Final Diagnosis -- Malignant Perineurioma


DIAGNOSIS

Malignant perineurioma (Malignant peripheral nerve sheath tumor with perineural differentiation).

DISCUSSION

The term malignant peripheral nerve sheath tumor (MPNST) is inclusive of any sarcoma arising from the peripheral nerve, in most cases from the Schwann cells but not only from them. It is a rare form of sarcoma (3-10%) (2) and those of perineurial origin are exceedingly uncommon (4,3). Histopathological diagnosis of MPNST may be difficult because of the extreme morphological variability of this tumor. Conventional MPNST usually focally expresses S100 protein. In the present case this was completely absent in both the sarcoma and the most differentiated areas. Although considered by some authors to be highly specific of perineurial cells, GLUT1 and EMA may be co-expressed also in other tumors (1). Therefore ultrastructural examination was necessary to show highly diagnostic features supporting the perineurial cell nature of the lesion.

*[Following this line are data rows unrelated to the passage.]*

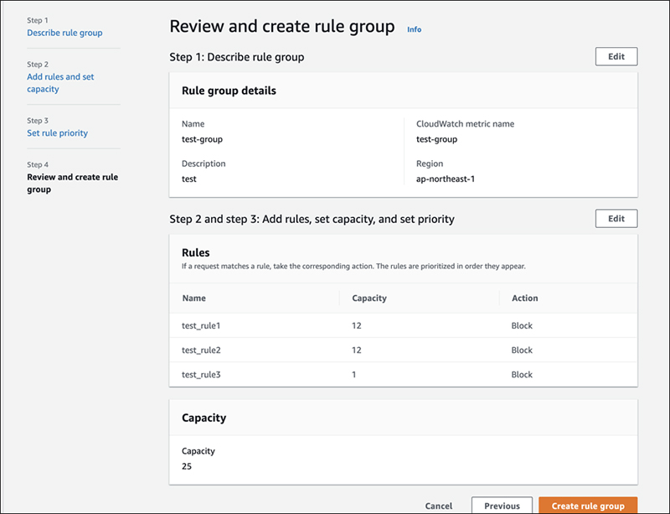Click the orange Create rule group button

coord(588,506)
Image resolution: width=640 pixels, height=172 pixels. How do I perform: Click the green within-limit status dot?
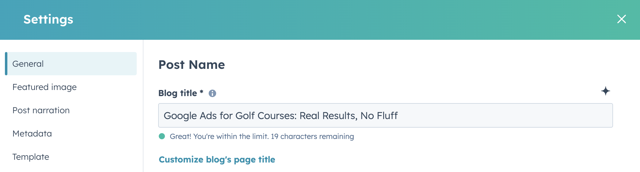coord(162,136)
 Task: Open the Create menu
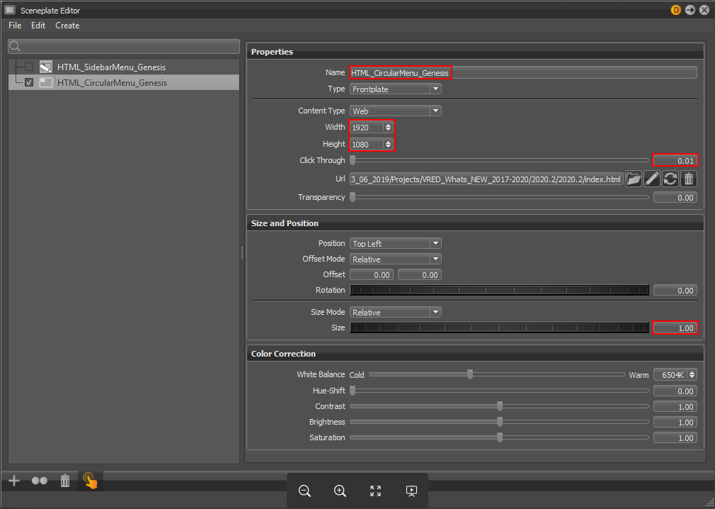pos(67,26)
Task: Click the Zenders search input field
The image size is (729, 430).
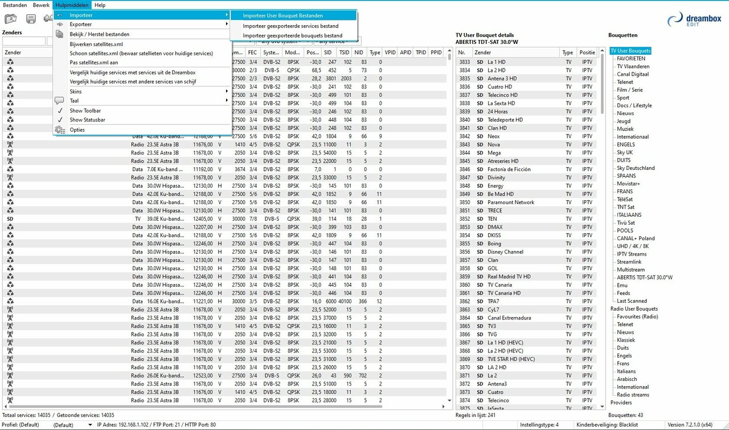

50-60% of MPNST cases are observed in patients with neurofibromatosis 1 and the risk of malignant transformation is higher in patients with deep neurofibromas. Another risk factor is represented by previous (4-40 years before) radiation exposure. In the present case the patient did not show any of the two risk factors but the malignant transformation of a benign perineurial tumor that had lasted about ten years.

Perineuriomas are benign peripheral nerve sheath tumors composed exclusively of perineurial cells, which surround individual nerve fascicles. They may be sclerosing (composed of cords of small epithelioid to spindle cells arranged in a dense collagenous stroma) or reticular, with anastomosing cords of elongated spindle cells, with lacy or reticular architecture. The malignant form has the same cytoarchitectural features but also hypercellularity, nuclear atypia, hyperchromasia and high mitotic rate.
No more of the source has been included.